CFM Format
CFM (Context-Fabric Memory-mapped) is a compiled binary format optimized for fast loading and multi-process access. When you first load a TF corpus, Context-Fabric automatically compiles it to CFM for subsequent use.
Why Compile?
TF files are human-readable but require parsing on every load. CFM provides:
- Instant loading: Memory-mapped NumPy arrays require no parsing
- Multi-process sharing: Multiple processes access the same memory
- Efficient storage: Sparse formats and integer indexing reduce size
- Computed indices: Pre-built ordering and hierarchy for fast navigation
Directory Structure
The compiled format lives in a .cfm subdirectory:
corpus/
├── otype.tf
├── oslots.tf
├── word.tf
├── ...
└── .cfm/
└── 1/ # Format version
├── meta.json # Corpus metadata
├── warp/ # Core structural features
│ ├── otype.npy
│ ├── otype_types.json
│ ├── oslots_indptr.npy
│ └── oslots_data.npy
├── features/ # Node features
│ ├── word_strings.npy
│ ├── word_idx.npy
│ ├── word_meta.json
│ └── ...
├── edges/ # Edge features
│ ├── parent_indptr.npy
│ ├── parent_data.npy
│ ├── parent_meta.json
│ └── ...
└── computed/ # Pre-computed indices
├── levels.json
├── order.npy
├── rank.npy
└── ...
Corpus Metadata
The meta.json file contains corpus-level information:
{
"cfm_version": "1",
"source": "bhsa",
"max_slot": 426584,
"max_node": 1446801,
"slot_type": "word",
"node_types": ["word", "phrase", "clause", "sentence", ...],
"features": {
"node": ["word", "pos", "lemma", ...],
"edge": ["parent", "mother", ...]
},
"created": "2026-01-08T14:31:07.736728+00:00"
}
Node Feature Storage
Integer Features
Integer node features are stored as dense NumPy arrays:
- File:
features/{name}.npy - Type:
int32 - Size: One element per node
- Missing values: Sentinel value
-1
# Access pattern
value = array[node - 1] # 1-indexed nodes → 0-indexed array
if value != -1:
# Node has a value
String Features
String features use a string pool pattern—unique values stored once, referenced by index:
{name}_strings.npy: Array of unique string values{name}_idx.npy:uint32indices into the string array
# Access pattern
idx = idx_array[node - 1]
if idx != 0xFFFFFFFF: # Not missing
value = strings_array[idx]
This is memory-efficient when many nodes share the same value (common for categorical features like part-of-speech).
Edge Feature Storage
Edge features use CSR (Compressed Sparse Row) format, efficient for sparse graph data:
Edges Without Values
{name}_indptr.npy: Index pointers (uint32){name}_data.npy: Target node IDs (uint32)
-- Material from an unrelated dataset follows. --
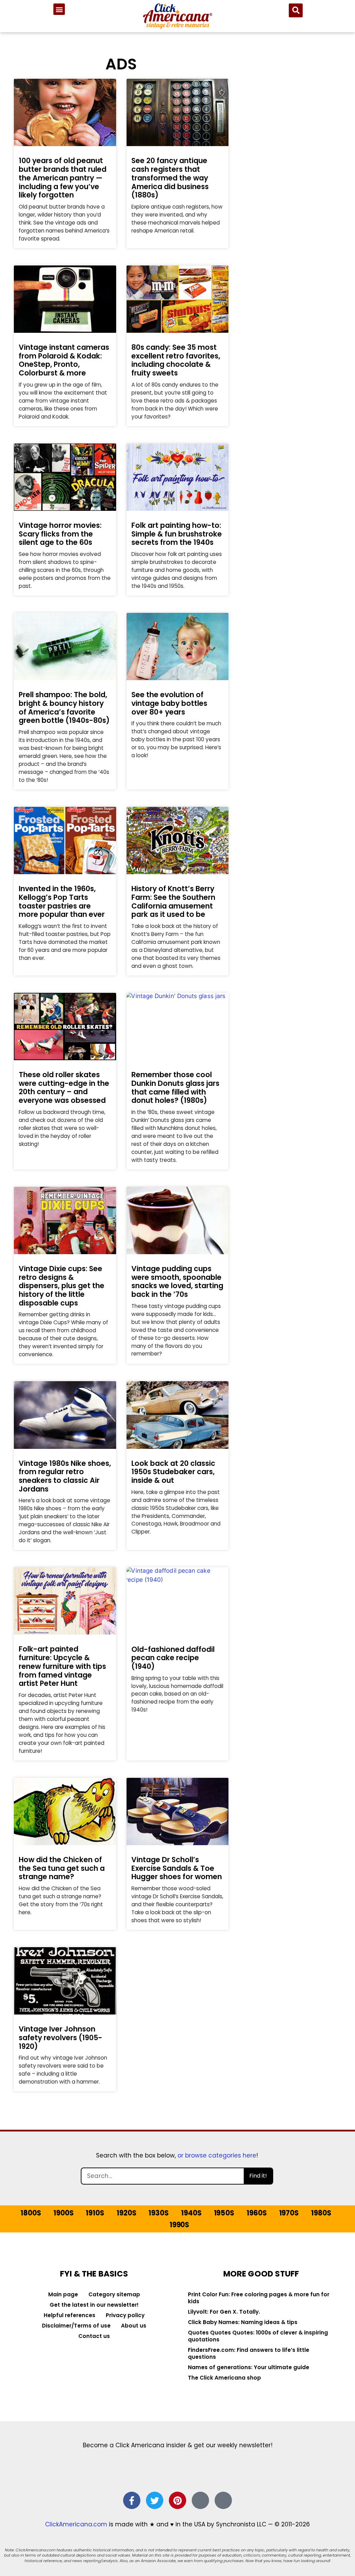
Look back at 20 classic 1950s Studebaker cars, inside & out (173, 1471)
# Get all targets from source node n
start = indptr[n]
end = indptr[n + 1]
targets = data[start:end]
Edges With Values
Additional files for valued edges:
{name}_indices.npy: Target node IDs{name}_values.npy: Values parallel to indices{name}_values_lookup.json: String value lookup (if string-valued)
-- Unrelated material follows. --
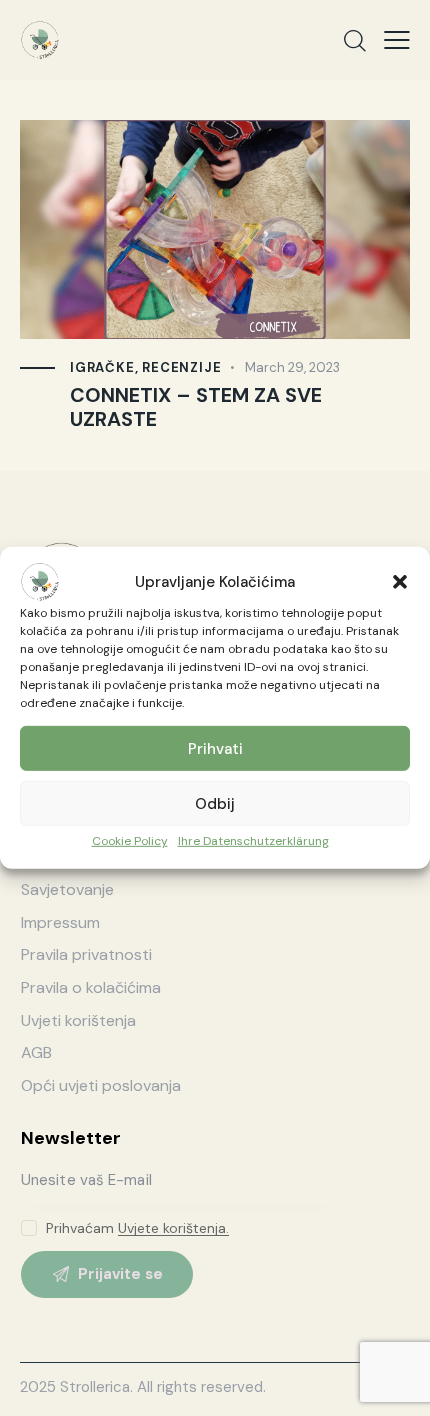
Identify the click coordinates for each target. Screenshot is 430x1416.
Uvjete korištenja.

Integer edge values use sentinel -2147483648 for missing values.
Inverse Edges
Inverse edge mappings (target → sources) are stored with _inv_ prefix:
{name}_inv_indptr.npy{name}_inv_data.npy
Computed Indices
Pre-computed structural data for fast navigation:
levels.json
Node type hierarchy with statistics:
[
{"type": "sentence", "avgSlots": 17.2, "minNode": 1200001, "maxNode": 1250000},
{"type": "clause", "avgSlots": 8.5, "minNode": 800001, "maxNode": 1200000},
{"type": "phrase", "avgSlots": 2.3, "minNode": 500001, "maxNode": 800000}
]
order.npy / rank.npy
Canonical node ordering for consistent traversal:
- order: Nodes in depth-first order
- rank: Position of each node in the order
These are inverses: order[rank[n]] == n
levUp / levDown
CSR arrays for hierarchy navigation:
- levUp: Embedder nodes (containers)
- levDown: Embedded nodes (contents)
boundary_first / boundary_last
CSR arrays mapping nodes to their slot boundaries for fast text extraction.
Memory Mapping
All .npy files are memory-mapped with read-only access:
array = np.load(path, mmap_mode='r')
Benefits:
- Zero-copy loading: No data copied until accessed
- Shared memory: Multiple processes share the same physical memory
- Lazy loading: Only accessed pages are read from disk
The one exception: string pool arrays (_strings.npy) are loaded directly because Python object arrays cannot be memory-mapped.
Automatic Compilation
Context-Fabric handles compilation transparently:
import cfabric
# First load: compiles TF → CFM (may take a few seconds for large corpora)
CF = cfabric.Fabric('/path/to/corpus')
api = CF.loadAll()
# Subsequent loads: instant (uses cached CFM)
CF = cfabric.Fabric('/path/to/corpus')
api = CF.loadAll() # Nearly instantaneous
The .cfm directory can be safely deleted—it will be regenerated on next load.
Version Compatibility
The format version (cfm_version in meta.json) tracks breaking changes. If Context-Fabric updates its format, it will recompile existing corpora automatically.
Current version: 1